● Instructions to follow: Nothing should be left out when you copy the entries below.

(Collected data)
"""
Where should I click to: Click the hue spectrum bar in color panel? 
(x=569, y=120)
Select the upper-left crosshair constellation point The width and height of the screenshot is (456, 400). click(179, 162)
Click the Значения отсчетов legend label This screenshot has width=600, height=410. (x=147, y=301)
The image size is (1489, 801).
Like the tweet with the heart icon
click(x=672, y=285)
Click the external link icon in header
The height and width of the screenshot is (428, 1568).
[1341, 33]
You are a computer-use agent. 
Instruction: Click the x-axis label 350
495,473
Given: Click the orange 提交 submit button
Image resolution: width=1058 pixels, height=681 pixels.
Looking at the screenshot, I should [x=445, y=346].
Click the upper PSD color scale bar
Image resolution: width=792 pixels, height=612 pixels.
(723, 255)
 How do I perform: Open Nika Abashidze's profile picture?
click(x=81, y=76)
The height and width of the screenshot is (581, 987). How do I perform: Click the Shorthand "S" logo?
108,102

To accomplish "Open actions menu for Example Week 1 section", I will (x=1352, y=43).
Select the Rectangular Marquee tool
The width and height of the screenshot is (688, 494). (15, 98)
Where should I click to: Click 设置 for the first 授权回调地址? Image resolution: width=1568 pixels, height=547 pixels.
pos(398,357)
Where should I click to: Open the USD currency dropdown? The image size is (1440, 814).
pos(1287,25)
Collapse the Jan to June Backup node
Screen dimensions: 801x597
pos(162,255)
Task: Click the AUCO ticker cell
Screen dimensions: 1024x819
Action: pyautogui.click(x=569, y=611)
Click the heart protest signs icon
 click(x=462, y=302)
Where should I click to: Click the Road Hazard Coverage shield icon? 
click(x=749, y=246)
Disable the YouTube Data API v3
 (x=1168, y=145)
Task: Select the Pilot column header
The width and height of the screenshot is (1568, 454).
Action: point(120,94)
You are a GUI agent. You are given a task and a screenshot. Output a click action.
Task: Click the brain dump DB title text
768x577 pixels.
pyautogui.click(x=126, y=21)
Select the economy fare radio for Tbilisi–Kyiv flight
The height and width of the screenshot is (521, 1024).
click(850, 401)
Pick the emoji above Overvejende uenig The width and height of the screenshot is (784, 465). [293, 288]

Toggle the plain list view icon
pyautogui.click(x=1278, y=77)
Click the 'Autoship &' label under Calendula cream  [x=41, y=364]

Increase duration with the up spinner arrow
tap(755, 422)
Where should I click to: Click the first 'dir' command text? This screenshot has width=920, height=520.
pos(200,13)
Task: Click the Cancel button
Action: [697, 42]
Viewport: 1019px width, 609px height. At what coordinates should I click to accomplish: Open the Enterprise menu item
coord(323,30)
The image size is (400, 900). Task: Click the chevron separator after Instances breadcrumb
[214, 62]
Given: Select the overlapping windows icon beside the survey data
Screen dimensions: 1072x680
"""
● Response to this exercise:
Where should I click to: Click the hue spectrum bar in color panel? 
(x=569, y=120)
Select the upper-left crosshair constellation point The width and height of the screenshot is (456, 400). click(179, 162)
Click the Значения отсчетов legend label This screenshot has width=600, height=410. (x=147, y=301)
The image size is (1489, 801).
Like the tweet with the heart icon
click(x=672, y=285)
Click the external link icon in header
The height and width of the screenshot is (428, 1568).
[1341, 33]
You are a computer-use agent. 
Instruction: Click the x-axis label 350
495,473
Given: Click the orange 提交 submit button
Image resolution: width=1058 pixels, height=681 pixels.
Looking at the screenshot, I should [x=445, y=346].
Click the upper PSD color scale bar
Image resolution: width=792 pixels, height=612 pixels.
(723, 255)
 How do I perform: Open Nika Abashidze's profile picture?
click(x=81, y=76)
The height and width of the screenshot is (581, 987). How do I perform: Click the Shorthand "S" logo?
108,102

To accomplish "Open actions menu for Example Week 1 section", I will (x=1352, y=43).
Select the Rectangular Marquee tool
The width and height of the screenshot is (688, 494). (15, 98)
Where should I click to: Click 设置 for the first 授权回调地址? Image resolution: width=1568 pixels, height=547 pixels.
pos(398,357)
Where should I click to: Open the USD currency dropdown? The image size is (1440, 814).
pos(1287,25)
Collapse the Jan to June Backup node
Screen dimensions: 801x597
pos(162,255)
Task: Click the AUCO ticker cell
Screen dimensions: 1024x819
Action: pyautogui.click(x=569, y=611)
Click the heart protest signs icon
 click(x=462, y=302)
Where should I click to: Click the Road Hazard Coverage shield icon? 
click(x=749, y=246)
Disable the YouTube Data API v3
 (x=1168, y=145)
Task: Select the Pilot column header
The width and height of the screenshot is (1568, 454).
Action: point(120,94)
You are a GUI agent. You are given a task and a screenshot. Output a click action.
Task: Click the brain dump DB title text
768x577 pixels.
pyautogui.click(x=126, y=21)
Select the economy fare radio for Tbilisi–Kyiv flight
The height and width of the screenshot is (521, 1024).
click(850, 401)
Pick the emoji above Overvejende uenig The width and height of the screenshot is (784, 465). [293, 288]

Toggle the plain list view icon
pyautogui.click(x=1278, y=77)
Click the 'Autoship &' label under Calendula cream  [x=41, y=364]

Increase duration with the up spinner arrow
tap(755, 422)
Where should I click to: Click the first 'dir' command text? This screenshot has width=920, height=520.
pos(200,13)
Task: Click the Cancel button
Action: [697, 42]
Viewport: 1019px width, 609px height. At what coordinates should I click to accomplish: Open the Enterprise menu item
coord(323,30)
The image size is (400, 900). Task: Click the chevron separator after Instances breadcrumb
[214, 62]
Given: Select the overlapping windows icon beside the survey data
Screen dimensions: 1072x680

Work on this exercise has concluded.